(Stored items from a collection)
□ □ □ □ □

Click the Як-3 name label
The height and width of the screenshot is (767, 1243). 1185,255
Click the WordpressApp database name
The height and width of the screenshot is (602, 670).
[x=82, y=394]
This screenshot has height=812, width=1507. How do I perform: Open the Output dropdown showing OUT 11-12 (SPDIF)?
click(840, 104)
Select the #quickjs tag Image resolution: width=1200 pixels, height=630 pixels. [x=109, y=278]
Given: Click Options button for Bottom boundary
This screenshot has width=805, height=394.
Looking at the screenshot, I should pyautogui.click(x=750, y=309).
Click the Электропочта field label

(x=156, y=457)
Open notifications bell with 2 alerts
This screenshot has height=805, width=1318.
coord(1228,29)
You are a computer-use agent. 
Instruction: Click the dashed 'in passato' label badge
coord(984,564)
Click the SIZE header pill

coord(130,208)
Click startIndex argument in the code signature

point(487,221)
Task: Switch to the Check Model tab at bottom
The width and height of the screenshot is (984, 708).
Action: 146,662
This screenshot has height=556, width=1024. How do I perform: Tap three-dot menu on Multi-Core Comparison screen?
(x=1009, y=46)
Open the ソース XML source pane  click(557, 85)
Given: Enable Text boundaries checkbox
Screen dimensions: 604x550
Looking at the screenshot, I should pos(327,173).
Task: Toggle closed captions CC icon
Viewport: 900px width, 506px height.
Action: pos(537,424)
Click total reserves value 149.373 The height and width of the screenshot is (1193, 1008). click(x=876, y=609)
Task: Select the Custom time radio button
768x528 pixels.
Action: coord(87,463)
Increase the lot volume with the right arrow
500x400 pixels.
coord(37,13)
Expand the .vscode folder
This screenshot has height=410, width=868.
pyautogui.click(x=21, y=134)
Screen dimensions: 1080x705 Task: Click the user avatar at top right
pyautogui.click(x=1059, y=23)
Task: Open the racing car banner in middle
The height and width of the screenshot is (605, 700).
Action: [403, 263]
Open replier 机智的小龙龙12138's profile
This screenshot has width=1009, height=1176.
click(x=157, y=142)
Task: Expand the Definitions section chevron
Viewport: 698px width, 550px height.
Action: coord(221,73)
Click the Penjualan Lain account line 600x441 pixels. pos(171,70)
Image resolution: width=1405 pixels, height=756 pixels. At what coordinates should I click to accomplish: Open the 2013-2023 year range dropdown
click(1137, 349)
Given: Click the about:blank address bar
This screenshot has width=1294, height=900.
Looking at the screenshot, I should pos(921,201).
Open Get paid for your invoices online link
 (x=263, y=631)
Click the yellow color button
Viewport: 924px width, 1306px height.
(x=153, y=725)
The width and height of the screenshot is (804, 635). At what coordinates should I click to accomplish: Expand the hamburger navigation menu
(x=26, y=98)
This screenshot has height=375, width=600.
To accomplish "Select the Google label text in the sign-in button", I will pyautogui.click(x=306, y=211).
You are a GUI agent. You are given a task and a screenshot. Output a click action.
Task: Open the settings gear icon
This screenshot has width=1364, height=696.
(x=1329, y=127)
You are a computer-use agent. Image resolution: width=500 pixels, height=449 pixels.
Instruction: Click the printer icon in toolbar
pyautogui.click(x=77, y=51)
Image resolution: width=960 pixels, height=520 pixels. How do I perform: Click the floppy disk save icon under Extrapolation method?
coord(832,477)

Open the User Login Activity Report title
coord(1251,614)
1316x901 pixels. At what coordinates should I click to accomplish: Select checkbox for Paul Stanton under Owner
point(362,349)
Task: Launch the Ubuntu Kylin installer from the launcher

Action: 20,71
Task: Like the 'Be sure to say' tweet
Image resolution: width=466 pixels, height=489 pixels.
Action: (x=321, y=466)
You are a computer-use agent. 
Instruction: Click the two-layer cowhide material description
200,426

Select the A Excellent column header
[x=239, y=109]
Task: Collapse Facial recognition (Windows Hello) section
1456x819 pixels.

□ □ □ □ □

**WORK REQUIRED:** Report the lines above that have the word "agent" in them.

**SOLVED PROBLEM:**
You are a computer-use agent. 
You are a GUI agent. You are given a task and a screenshot. Output a click action.
You are a computer-use agent. Image resolution: width=500 pixels, height=449 pixels.
You are a computer-use agent. 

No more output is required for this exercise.